WORK INSTRUCTION: Copy exactly the lines starting at the one that contains "Where should I" and running through the end of the material below. Exclude any pictures.

DATA SUPPLIED:
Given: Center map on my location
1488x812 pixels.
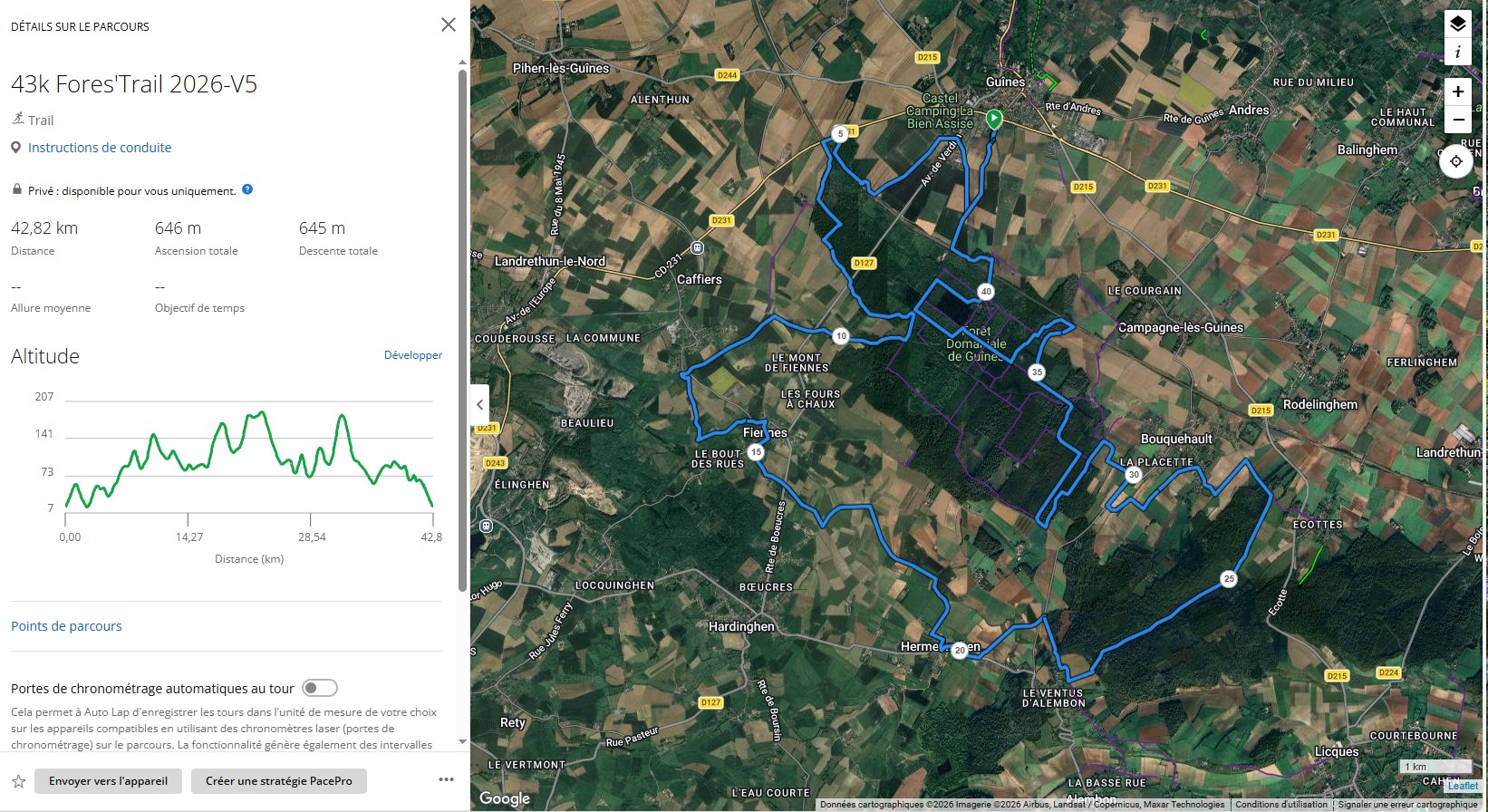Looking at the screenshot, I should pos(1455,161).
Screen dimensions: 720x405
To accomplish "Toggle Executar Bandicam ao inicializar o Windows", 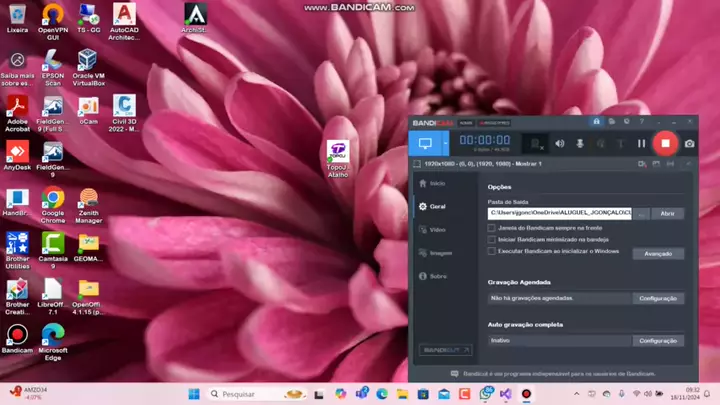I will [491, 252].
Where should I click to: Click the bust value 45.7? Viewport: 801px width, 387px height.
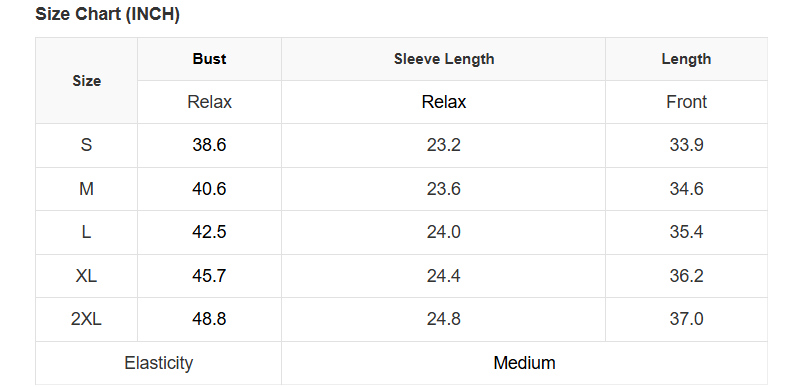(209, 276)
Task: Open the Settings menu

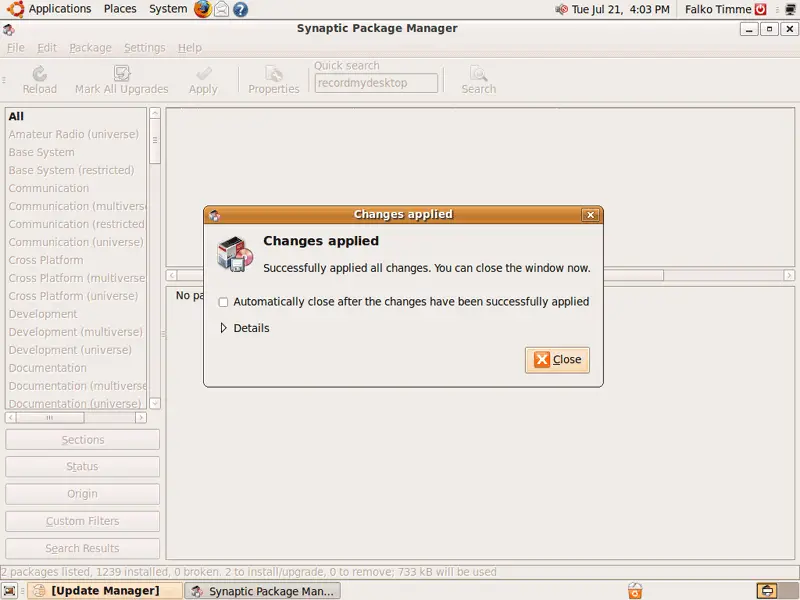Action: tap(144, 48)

THE COMPLETED TASK:
Where should I click to: Click the bust value 45.7? Viewport: 801px width, 387px height.
(209, 276)
Task: Open the Settings menu

Action: tap(144, 48)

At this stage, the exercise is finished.